== 原文 ==

____________________

Alex Taylor III 2011年05月13日

 Former GM CEO Robert C. Stempel died at 77 on Tuesday.
本周二,通用汽车公司前CEO罗伯特•C. 斯坦普尔去世,享年77岁。
 

    最近,罢黜首席执行官在通用汽车公司(General Motors)已成为一桩司空见惯的事。过去两年间,已有两位在任者被替换下台。

    但是1992年当董事会收到鲍伯•斯坦普尔的辞呈时,他却成为自1921年公司创始人比利•杜兰特被撤职以来首位丢掉饭碗的通用汽车公司老板。

    他算是在错误的时间、错误的地点出现的错误的人选。

    作为一个颇有成就的工程师和受人欢迎的领导者,斯坦普尔是通用公司一度需要的首席执行官。但是,他有点生不逢时。他应该在20世纪60年代坐上这个位置。那时候,公司的管理大权被移交到一群个性平庸的会计师和官僚主义者手中。他们对成功习以为常,因此让汽车业务变成官僚机构和固步自封状态的附庸,这最终导致公司在2009年一蹶不振。

____________________

== 数据内容 ==
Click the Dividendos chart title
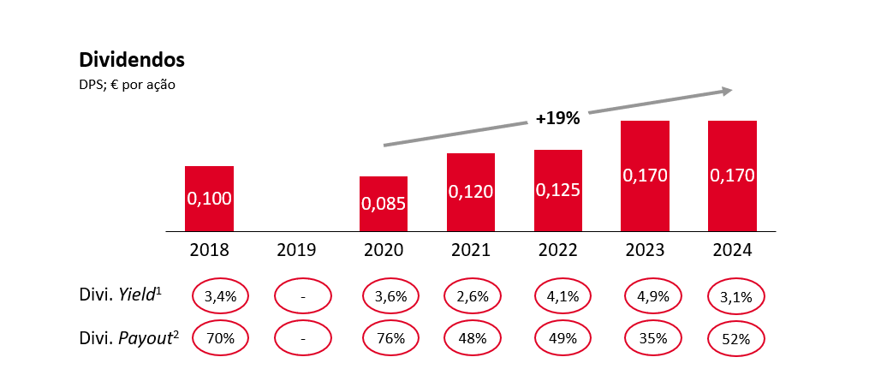coord(132,60)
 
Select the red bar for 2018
coord(209,198)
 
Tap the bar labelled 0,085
coord(383,204)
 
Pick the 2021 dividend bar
coord(471,192)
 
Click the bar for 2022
coord(557,190)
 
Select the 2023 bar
coord(645,176)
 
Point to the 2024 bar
coord(732,176)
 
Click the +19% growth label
coord(557,119)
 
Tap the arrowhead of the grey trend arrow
coord(728,90)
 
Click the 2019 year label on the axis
coord(296,250)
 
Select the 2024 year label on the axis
coord(732,250)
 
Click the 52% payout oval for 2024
coord(735,338)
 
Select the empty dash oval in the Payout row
coord(302,337)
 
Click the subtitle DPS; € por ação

____________________

请把原文中从“他算是在错误的时间、错误的地点出现的错误的人选。”起、到“致公司在2009年一蹶不振。”止的整段文字逐字照抄出来。

== 正确答案 ==
他算是在错误的时间、错误的地点出现的错误的人选。

    作为一个颇有成就的工程师和受人欢迎的领导者,斯坦普尔是通用公司一度需要的首席执行官。但是,他有点生不逢时。他应该在20世纪60年代坐上这个位置。那时候,公司的管理大权被移交到一群个性平庸的会计师和官僚主义者手中。他们对成功习以为常,因此让汽车业务变成官僚机构和固步自封状态的附庸,这最终导致公司在2009年一蹶不振。